The accent currently is on quality, he said, with a fold of new buyers from Asia and Russia, as well as European and US investors, "looking for the very best", he said.
That meant not only the aesthetic quality of a work but also its origin, he said.
One such piece is a rare water lily painting by Claude Monet, among dozens of modern masterpieces offered for sale by Christie's on Wednesday in London in what is being billed as the "most valuable" art auction ever held in the city.
Painted in 1906, "Nympheas" is part of the French Impressionist's iconic Nympheas series and was purchased directly from the artist three years later by dealer Paul Durand-Ruel, whose descendants kept it through several generations.
Sold at auction in New York in 2000 to a private collector for 22 million dollars (not including fees), it is expected this week to fetch between 30 and 40 million pounds (44.5 to 59.4 million dollars, 35.9 to 47.9 million euros).

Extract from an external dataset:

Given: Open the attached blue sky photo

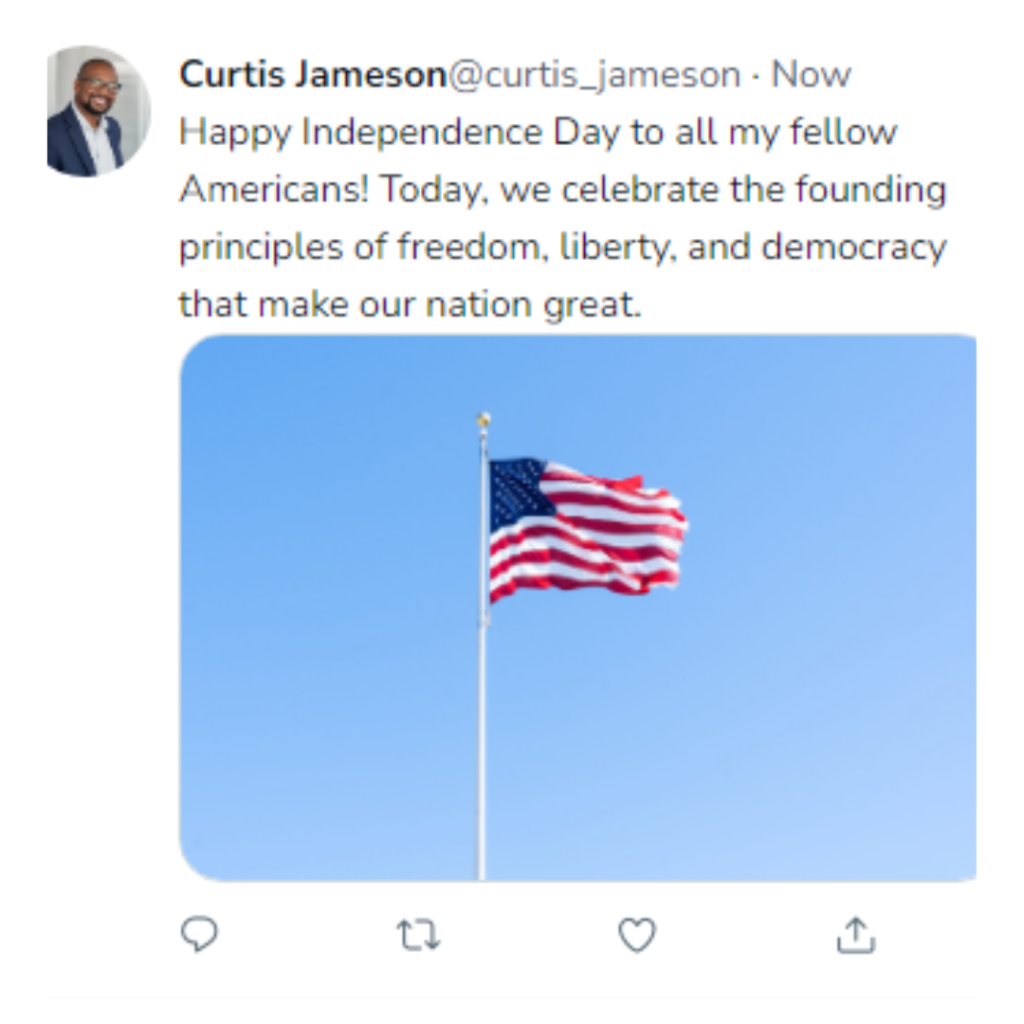Looking at the screenshot, I should (x=578, y=607).
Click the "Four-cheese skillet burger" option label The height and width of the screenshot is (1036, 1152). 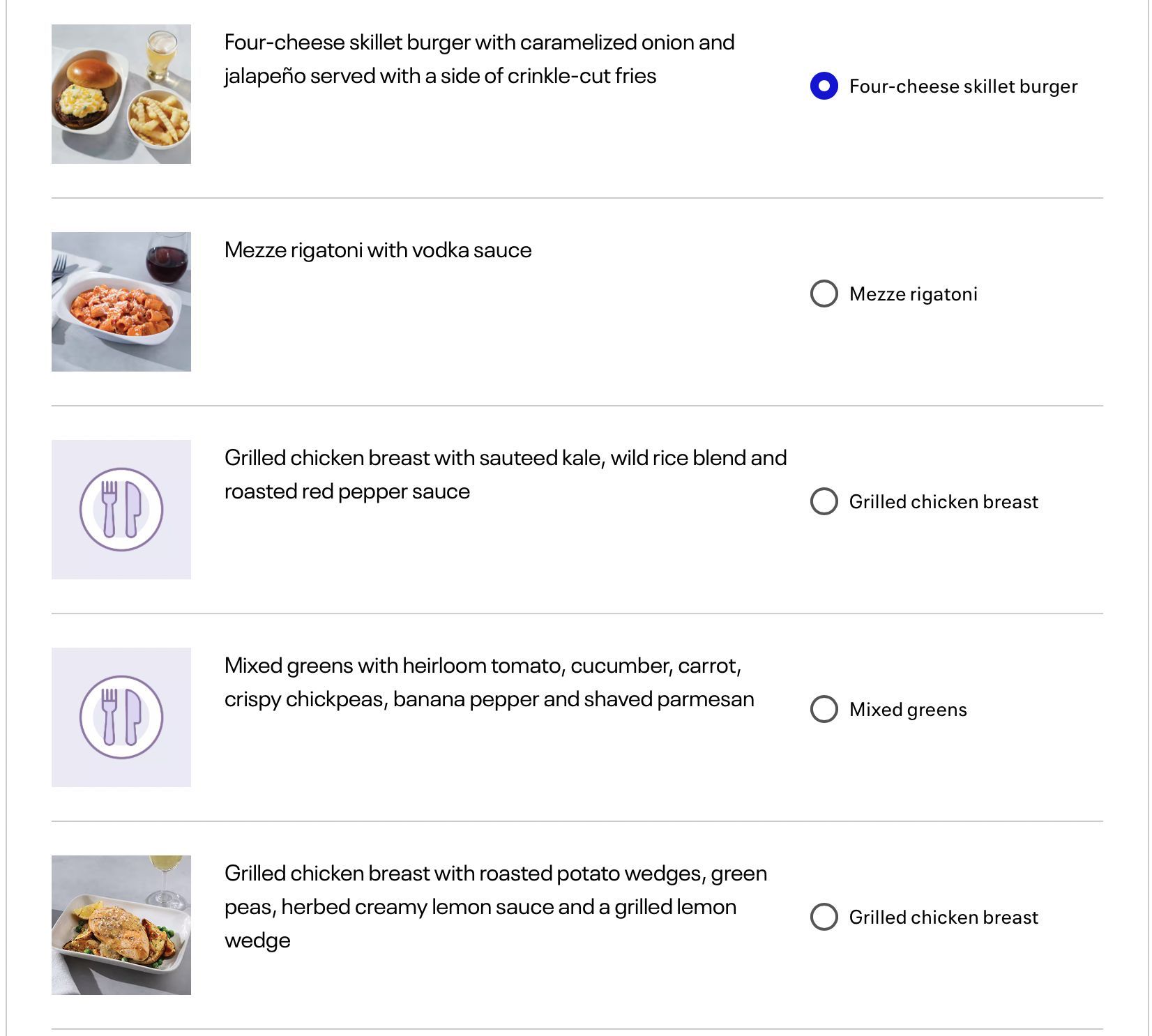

Christie's has said it expects the London sale of 63 modern and impressionist artworks on June 23 to raise between 163 and 231 million pounds (196-276 million euros, 240-338 million dollars).
Impressionist oils enjoyed a golden age on the art market in the late 1980s, when enthusiastic Japanese buyers sent prices soaring for the best as well as the not-quite-best works produced by the turn-of-the-19th-century school.
When investors from Japan dropped out of the market however after 1990, due to the economic squeeze, Impressionism took a dive, Valette said.
"Nowadays the market is more balanced. The Japanese are still present but so are Russians, the rest of Asia, America and Europe.
For some new investors, "Impressionism is a first step in joining the art market", said Thomas Seydoux, Christie's international director of Impressonist and modern art.
First-time buyers appreciate the movement's "decorative side, the bright colours, the contrasting shade", he said.
In the last few years however the market has evolved, with collectors nowadays going for works from the post-1890s rather than earlier oils from 1870 to 1880.
"Tastes have changed in favour of works with more matter," said Seydoux, referring to the switch from oils depicting rural scenes to urban Impressionist works.
Among the top 15 works sold under the hammer for over 50 million dollars, Monet is in 8th position with a 1919 "Water-Lily Pond" that went for 40.9 million pounds (80 million dollars) in 2008 in London.
Renoir's "Au Moulin de la Galette" is in 9th position after fetching 78.1 million dollars in 1990 in New York.
But in May, a 1932 painting by Pablo Picasso set a world art auction record when it sold for a staggering 106.4 million dollars, signalling a renewed confidence in the market.
"When the recession was at its height, people felt that there was no point in selling the pictures if the market was weak because there was no money around," London art dealer Johnny van Haeften told AFP.